EXERCISE.
Set down all of the data exactly. Pictures stay out of the copy.
_ _ _ _ _ _ _
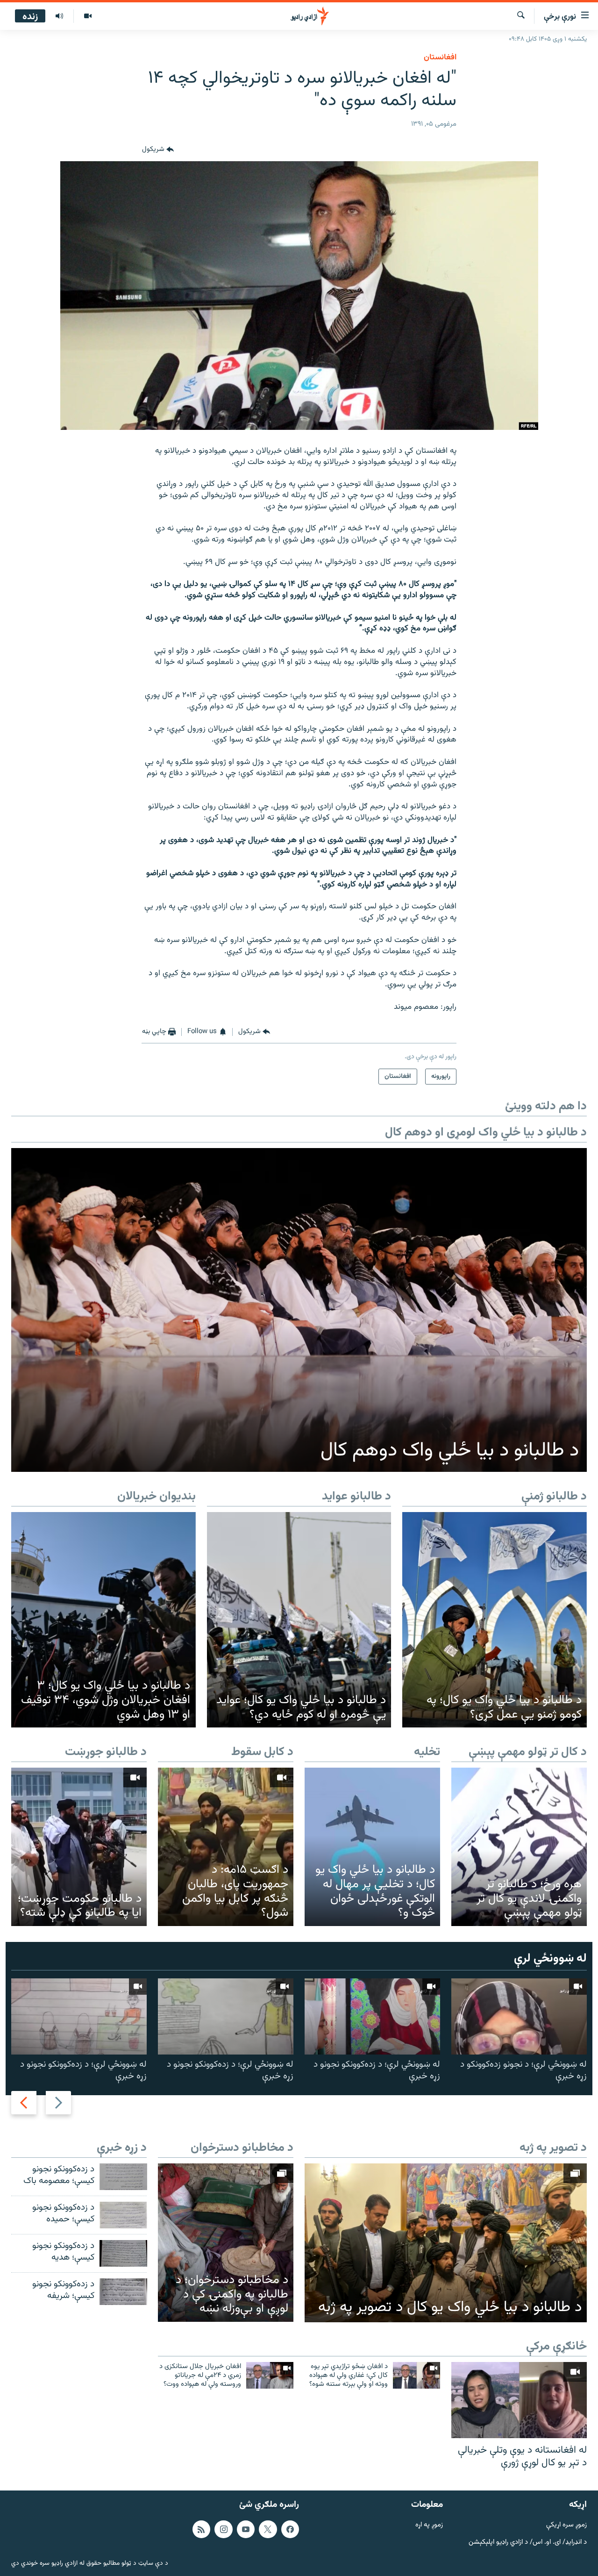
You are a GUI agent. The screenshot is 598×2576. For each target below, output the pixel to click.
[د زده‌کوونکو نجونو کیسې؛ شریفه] (123, 2291)
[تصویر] (87, 16)
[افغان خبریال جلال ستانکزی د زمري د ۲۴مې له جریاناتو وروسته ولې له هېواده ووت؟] (269, 2375)
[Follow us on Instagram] (223, 2529)
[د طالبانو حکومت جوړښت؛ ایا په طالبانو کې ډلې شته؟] (79, 1847)
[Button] (158, 150)
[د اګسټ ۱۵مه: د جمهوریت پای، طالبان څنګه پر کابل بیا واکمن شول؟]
_ _ _ _ _ _ _
ANSWER TO THE EXERCISE.
You are a GUI agent. The screenshot is 598×2576. For each target below, output the pixel to click.
[د زده‌کوونکو نجونو کیسې؛ شریفه] (123, 2291)
[تصویر] (87, 16)
[افغان خبریال جلال ستانکزی د زمري د ۲۴مې له جریاناتو وروسته ولې له هېواده ووت؟] (269, 2375)
[Follow us on Instagram] (223, 2529)
[د طالبانو حکومت جوړښت؛ ایا په طالبانو کې ډلې شته؟] (79, 1847)
[Button] (158, 150)
[د اګسټ ۱۵مه: د جمهوریت پای، طالبان څنګه پر کابل بیا واکمن شول؟]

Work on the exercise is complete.